Mark Zuckerberg makes 'fixing' Facebook a personal goal

Mark Zuckerberg makes 'fixing' Facebook a personal goal
Mark Zuckerberg, chief executive officer and founder of Facebook Inc.
PHOTO: AFP

SAN FRANCISCO - Known for annual personal goals ranging from killing his own food to learning Mandarin, Facebook chief Mark Zuckerberg's stated mission for this year is to "fix" the social network.

Zuckerberg began taking on New Year's challenges in 2009, when he wore a neck tie every day as a reminder of the importance of making Facebook profitable despite global financial woes.

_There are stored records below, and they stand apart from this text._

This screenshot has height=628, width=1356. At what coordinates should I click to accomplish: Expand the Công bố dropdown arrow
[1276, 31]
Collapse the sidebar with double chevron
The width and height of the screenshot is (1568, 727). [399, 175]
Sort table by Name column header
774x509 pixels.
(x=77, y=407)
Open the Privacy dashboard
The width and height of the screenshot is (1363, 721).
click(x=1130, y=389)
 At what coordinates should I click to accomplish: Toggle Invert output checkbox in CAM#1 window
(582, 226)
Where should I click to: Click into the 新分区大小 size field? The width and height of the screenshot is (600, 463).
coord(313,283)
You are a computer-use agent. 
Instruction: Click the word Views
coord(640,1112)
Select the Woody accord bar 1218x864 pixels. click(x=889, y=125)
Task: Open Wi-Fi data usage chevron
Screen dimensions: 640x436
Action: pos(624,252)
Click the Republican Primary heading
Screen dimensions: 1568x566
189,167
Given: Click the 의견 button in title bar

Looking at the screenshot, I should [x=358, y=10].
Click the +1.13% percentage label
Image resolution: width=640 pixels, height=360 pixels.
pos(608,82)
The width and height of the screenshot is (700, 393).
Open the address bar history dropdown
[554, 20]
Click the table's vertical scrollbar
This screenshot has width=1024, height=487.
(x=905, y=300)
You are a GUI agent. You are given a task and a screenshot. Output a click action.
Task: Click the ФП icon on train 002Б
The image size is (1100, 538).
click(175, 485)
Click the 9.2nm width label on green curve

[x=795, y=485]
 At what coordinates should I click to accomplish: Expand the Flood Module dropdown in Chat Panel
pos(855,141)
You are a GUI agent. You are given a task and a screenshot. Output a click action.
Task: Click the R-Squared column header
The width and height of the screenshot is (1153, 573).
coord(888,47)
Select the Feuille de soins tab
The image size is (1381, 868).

"Today feels a lot like that first year," Zuckerberg said in a post on his Facebook page.

"The world feels anxious and divided, and Facebook has a lot of work to do."

His list of targets at the social network included abuse and hate; interference by nation states, and, making sure visiting Facebook was time well spent.

"My personal challenge for 2018 is to focus on fixing these important issues," Zuckerberg said.

"We won't prevent all mistakes or abuse, but we currently make too many errors enforcing our policies and preventing misuse of our tools."

on Facebook

Every year I take on a personal challenge to learn something new. I've visited every US state, run 365 miles, built an...

Posted by Mark Zuckerberg on Thursday, 4 January 2018

He planned to gather experts to delve into topics such as politics, civics, media, and technology in pursuit of his goal.

Facebook has been striving to stymie use of its platform to spread bogus information.

Google, Twitter and Facebook have come under fire for allowing the spread of bogus news - some of which was directed by Russia - ahead of the 2016 US election and in other countries.

"A lot of us got into technology because we believe it can be a decentralising force that puts more power in people's hands," Zuckerberg said in his post.

"With the rise of a small number of big tech companies - and governments using technology to watch their citizens - many people now believe technology only centralizes power rather than decentralises it."